•  Magnetocaloric materials and magnetic refrigeration

magnetocaloric refrigeration

Magnetic refrigeration is a cooling technology based on the magnetocaloric effect, i.e. solid magnetic materials heat up or cool down when an external magnetic field is applied or removed. The basic operating principle of magnetic refrigeration is similar to that of vapor-compression refrigeration. However, the efficiency of magnetic refrigeration can reach up to 60 %, compared with only 40 % in vapor-compression-refrigeration. Besides, solid magnetic refrigerants are employed instead of gases. Thus, there is no gas compressor. As a result, magnetic refrigeration generates less noise and vibrations, and does not use ozone-depleting and hazardous chemicals, or greenhouse gases, e.g. chlorofluorocarbons (CFCs), ammonia (NH3), hydrochlorofluorocarbons (HCFCs) and hydrofluorocarbons (HFCs). Magnetic refrigeration is therefore considered to be a revolutionary, energy-efficient and environmentally friendly cooling technology.

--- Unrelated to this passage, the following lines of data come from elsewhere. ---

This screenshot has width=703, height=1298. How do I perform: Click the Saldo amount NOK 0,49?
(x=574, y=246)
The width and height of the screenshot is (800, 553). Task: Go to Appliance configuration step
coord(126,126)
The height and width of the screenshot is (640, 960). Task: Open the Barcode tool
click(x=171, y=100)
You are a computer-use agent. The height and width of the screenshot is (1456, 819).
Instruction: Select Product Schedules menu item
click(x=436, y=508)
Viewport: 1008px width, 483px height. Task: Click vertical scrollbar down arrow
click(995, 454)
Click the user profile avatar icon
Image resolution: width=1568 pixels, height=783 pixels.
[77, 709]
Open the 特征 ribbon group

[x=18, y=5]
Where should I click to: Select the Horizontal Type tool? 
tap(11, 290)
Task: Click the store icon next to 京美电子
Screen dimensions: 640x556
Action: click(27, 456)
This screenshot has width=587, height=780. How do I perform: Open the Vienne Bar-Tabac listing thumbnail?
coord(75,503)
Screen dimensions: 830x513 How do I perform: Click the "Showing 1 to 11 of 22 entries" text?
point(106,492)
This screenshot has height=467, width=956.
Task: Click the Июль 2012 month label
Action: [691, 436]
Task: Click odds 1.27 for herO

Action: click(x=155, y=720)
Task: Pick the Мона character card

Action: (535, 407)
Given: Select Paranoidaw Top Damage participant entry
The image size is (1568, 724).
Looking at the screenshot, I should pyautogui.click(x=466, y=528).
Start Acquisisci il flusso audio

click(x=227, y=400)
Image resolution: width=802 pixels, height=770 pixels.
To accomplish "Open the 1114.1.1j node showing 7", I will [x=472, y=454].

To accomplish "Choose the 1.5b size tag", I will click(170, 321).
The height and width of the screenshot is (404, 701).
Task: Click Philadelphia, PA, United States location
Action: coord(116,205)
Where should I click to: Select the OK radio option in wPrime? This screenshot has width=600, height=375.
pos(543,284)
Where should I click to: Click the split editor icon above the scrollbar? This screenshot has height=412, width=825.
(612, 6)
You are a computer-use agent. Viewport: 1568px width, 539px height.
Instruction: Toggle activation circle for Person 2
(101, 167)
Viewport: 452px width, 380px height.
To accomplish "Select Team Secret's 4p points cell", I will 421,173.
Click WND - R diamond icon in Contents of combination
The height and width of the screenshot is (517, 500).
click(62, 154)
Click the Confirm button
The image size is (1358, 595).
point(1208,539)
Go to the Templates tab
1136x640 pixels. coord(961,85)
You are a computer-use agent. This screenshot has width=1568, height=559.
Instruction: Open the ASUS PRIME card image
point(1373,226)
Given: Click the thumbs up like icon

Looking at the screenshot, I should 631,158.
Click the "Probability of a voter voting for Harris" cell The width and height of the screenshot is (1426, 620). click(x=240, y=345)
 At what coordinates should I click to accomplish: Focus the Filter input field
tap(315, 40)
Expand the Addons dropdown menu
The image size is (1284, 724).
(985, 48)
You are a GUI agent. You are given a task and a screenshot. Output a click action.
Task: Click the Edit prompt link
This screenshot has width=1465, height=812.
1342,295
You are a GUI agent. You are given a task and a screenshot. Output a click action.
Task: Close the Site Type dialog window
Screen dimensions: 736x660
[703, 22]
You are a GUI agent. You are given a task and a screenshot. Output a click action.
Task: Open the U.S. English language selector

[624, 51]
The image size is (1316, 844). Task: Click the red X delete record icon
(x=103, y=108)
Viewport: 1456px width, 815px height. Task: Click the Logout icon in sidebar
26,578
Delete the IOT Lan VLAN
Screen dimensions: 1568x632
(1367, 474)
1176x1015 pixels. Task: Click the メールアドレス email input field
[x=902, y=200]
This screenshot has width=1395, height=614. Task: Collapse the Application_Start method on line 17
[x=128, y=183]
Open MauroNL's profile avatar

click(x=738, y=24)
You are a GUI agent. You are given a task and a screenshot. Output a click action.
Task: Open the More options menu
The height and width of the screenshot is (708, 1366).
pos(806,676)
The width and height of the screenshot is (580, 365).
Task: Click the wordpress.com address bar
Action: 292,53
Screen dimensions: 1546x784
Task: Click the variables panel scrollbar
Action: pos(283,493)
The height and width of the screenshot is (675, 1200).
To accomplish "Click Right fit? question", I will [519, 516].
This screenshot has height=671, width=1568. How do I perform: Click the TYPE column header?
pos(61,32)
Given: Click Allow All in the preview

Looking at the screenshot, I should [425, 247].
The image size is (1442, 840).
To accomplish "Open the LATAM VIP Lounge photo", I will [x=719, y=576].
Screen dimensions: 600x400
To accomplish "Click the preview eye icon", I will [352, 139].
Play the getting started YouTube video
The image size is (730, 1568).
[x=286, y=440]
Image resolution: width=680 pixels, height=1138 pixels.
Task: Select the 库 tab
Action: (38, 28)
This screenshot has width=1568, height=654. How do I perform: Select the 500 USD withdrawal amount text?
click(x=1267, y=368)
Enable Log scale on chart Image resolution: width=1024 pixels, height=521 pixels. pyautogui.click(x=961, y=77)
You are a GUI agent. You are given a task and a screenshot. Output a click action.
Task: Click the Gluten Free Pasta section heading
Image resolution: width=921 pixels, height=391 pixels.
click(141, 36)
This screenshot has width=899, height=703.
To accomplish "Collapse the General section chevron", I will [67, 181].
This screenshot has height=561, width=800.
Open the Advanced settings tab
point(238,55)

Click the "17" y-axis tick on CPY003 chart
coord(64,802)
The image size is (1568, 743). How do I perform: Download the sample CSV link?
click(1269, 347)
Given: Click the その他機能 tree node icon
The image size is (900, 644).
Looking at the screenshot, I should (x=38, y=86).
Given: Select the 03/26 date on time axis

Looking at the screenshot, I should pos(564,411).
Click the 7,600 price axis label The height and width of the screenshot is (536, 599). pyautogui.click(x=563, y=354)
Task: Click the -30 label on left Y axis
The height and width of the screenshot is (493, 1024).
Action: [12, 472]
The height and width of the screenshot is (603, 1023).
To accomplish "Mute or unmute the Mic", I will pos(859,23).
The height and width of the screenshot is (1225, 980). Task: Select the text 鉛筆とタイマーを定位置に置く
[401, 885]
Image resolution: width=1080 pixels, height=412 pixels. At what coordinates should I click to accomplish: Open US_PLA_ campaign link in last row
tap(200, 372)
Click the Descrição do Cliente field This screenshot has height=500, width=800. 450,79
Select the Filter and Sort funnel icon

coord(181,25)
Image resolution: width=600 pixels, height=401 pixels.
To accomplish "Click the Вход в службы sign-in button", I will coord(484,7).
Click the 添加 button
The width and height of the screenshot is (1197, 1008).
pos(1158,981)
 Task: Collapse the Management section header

Magnetocaloric materials play an important role in magnetic refrigeration. The development of advanced magnetocaloric materials is a prerequisite for commercializing magnetic refrigeration technology. Although considerable success has been achieved in developing magnetic refrigerants, the search for novel working materials or optimizing known magnetocaloric materials is still an important task in order to find suitable materials for application.

  • Diluted magnetic semiconductors


Magnetic semiconductors are semiconductor materials that exhibit both ferromagnetism and useful semiconductor properties. These materials could provide a new type of control of conduction. Unlike traditional electronics which are based on control of charge carriers (n- or p-type), practical magnetic semiconductors would also allow control of quantum spin state (up or down). This would theoretically provide near-total spin polarization (as opposed to iron and other metals, which provide only ~50% polarization), which is an important property for spintronics applications, e.g. spin transistors.


Diluted magnetic semiconductors have recently been a major focus of magnetic semiconductor research. These are based on traditional semiconductors, but are doped with transition metals (Mn, Fe, Co, Ni) or even with non-magnetic elements (Cu, C).